Thyroid
Abstract E-Poster Presentation
Joshua Klopper, MD
Medical Director, Endocrinology
Veracyte, Inc.
Denver, Colorado, United States
Dorota Whitmer
Jay Nguyen, BS, OMS-4
Medical Student
Lincoln Memorial University-DeBusk College of Osteopathic Medicine
Chattanooga, Tennessee, United States
Dennis Joseph
Joshua Klopper, MD
Medical Director, Endocrinology
Veracyte, Inc.
Denver, Colorado, United States
Esther Wu
Richard T. Kloos, MD
Executive Medical Director
Veracyte, Inc.
Westerville, Ohio, United States
Giulia Kennedy
Joyce J. Shin, MD
Endocrine Surgeon, Associate Professor of Surgery
Cleveland Clinic
Cleveland, Ohio, United States
In indeterminate thyroid nodules, TSHR mutations usually predict benign final pathology and when malignant, low risk disease. The TSHRpI568T variant is a rare and poorly described TSHR variant. A 53-year-old female presented with a 1.3 cm ultrasonographically ATA high risk thyroid nodule that had a Bethesda V (BV) cytology result. Afirma Xpression Atlas (XA) analysis revealed TSHRpI568T variant expression. Surgery revealed a 2cm classic papillary thyroid cancer (PTC) with tracheal invasion. This prompted investigation of the Afirma database for samples with TSHRpI568T variant expression and correlation of those with Afirma Gene Sequencing Classifier suspicious (GSC-S) results with final pathology.
Methods:
TSHRpI568T variants were evaluated in Afirma GSC- Benign (GSC-B) and GSC-S samples across BIII and IV cytology categories. For GSC-S samples, surgical pathology reports were requested under an IRB protocol and the rate of malignancy was calculated. Non-invasive follicular neoplasm with papillary like nuclear features (NIFTP) was considered malignant.
Results:
There were 427 samples from 388 patients harboring the TSHRpI568T variant, representing 0.33% of all Afirma GSC tests. Ninety percent (n=383) were BIII and 10% (n=44) were BIV. GSC-S was reported on 25/427 samples (6% overall): 17 from BIII cytology (4%) and 8 from BIV cytology (18%) (p < 0.01, two proportion z-test). Eight patients had no follow up data. Of the 17 remaining, 14 pathology reports were obtained. Three malignancies were found (all with BIII cytology), including a 1.2cm NIFTP, a 0.8cm PTC and a 2.0cm invasive follicular variant PTC. Thus, 3/14 (21%) were malignant. Assuming the GSC-B samples are benign, the malignancy rate based on TSHRpI568T variant detection alone is 3/427 (0.7%).
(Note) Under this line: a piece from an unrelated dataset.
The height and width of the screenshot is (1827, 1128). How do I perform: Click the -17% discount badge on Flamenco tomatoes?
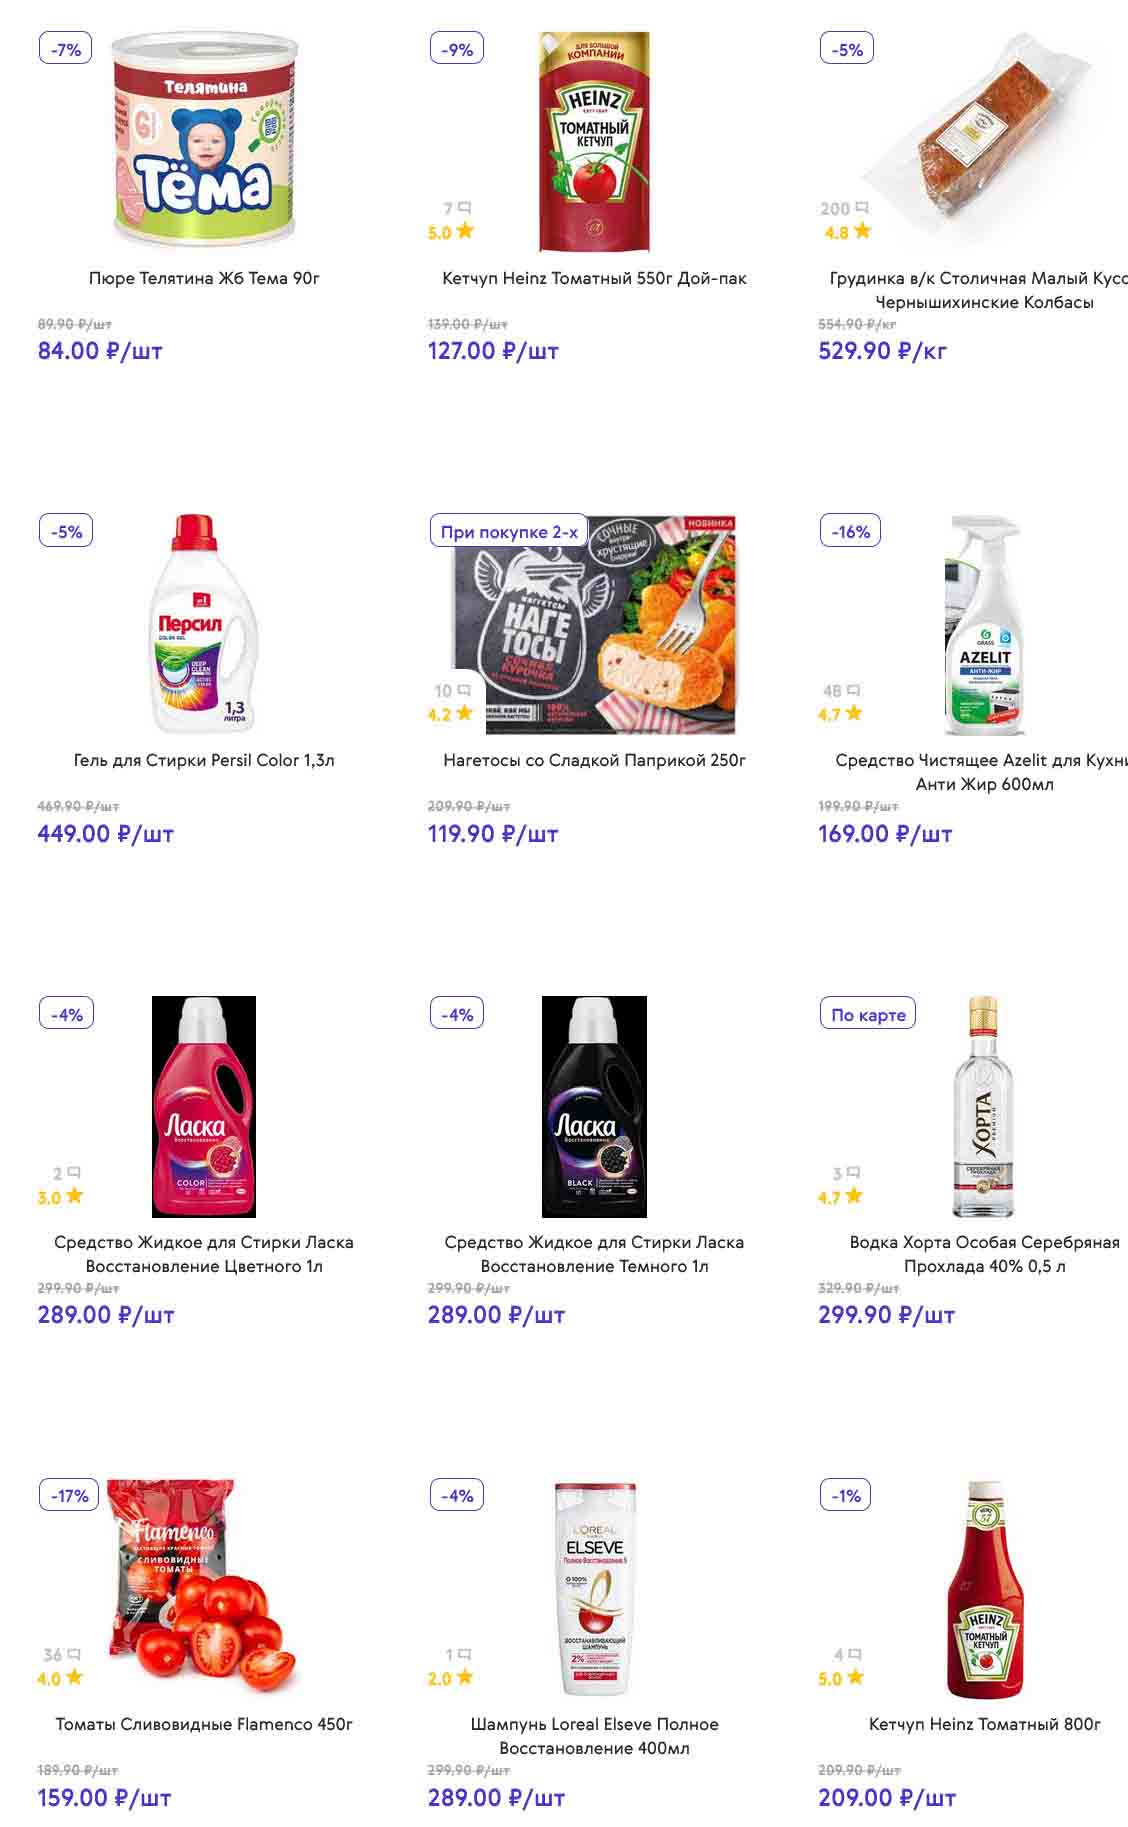click(69, 1496)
Making the extreme assumption that all 11 GSC-S patients without follow up have malignancy, the malignancy rate would be 14/427 (3%). In contrast, of the 25 GSC-S samples, we know 11 are benign and 3 are malignant. If we assume the 11 unknown samples are all benign or malignant, the malignancy rate within GSC-S ranges from 12% (3/25) to 56% (14/25), respectively.
Discussion/Conclusion:
TSHRpI568T is a rare mutation in indeterminate thyroid cytology. If all GSC-B samples in our study are truly benign, the overall estimated risk of malignancy of the TSHRpI568T variant alone is at most 3%. However, within the GSC-S category, the risk estimate is 21% (12-56%). Therefore, nodules with the GSC-S molecular result have a significantly increased risk estimate of cancer, which is clinically meaningful and relevant to clinicians and patients when deciding whether to proceed with surgery. As shown by our index case, these rarely can present with aggressive features. Conversely, 94% of TSHRpI568T samples are identified as molecularly benign (GSC-B) where clinical observation is favored.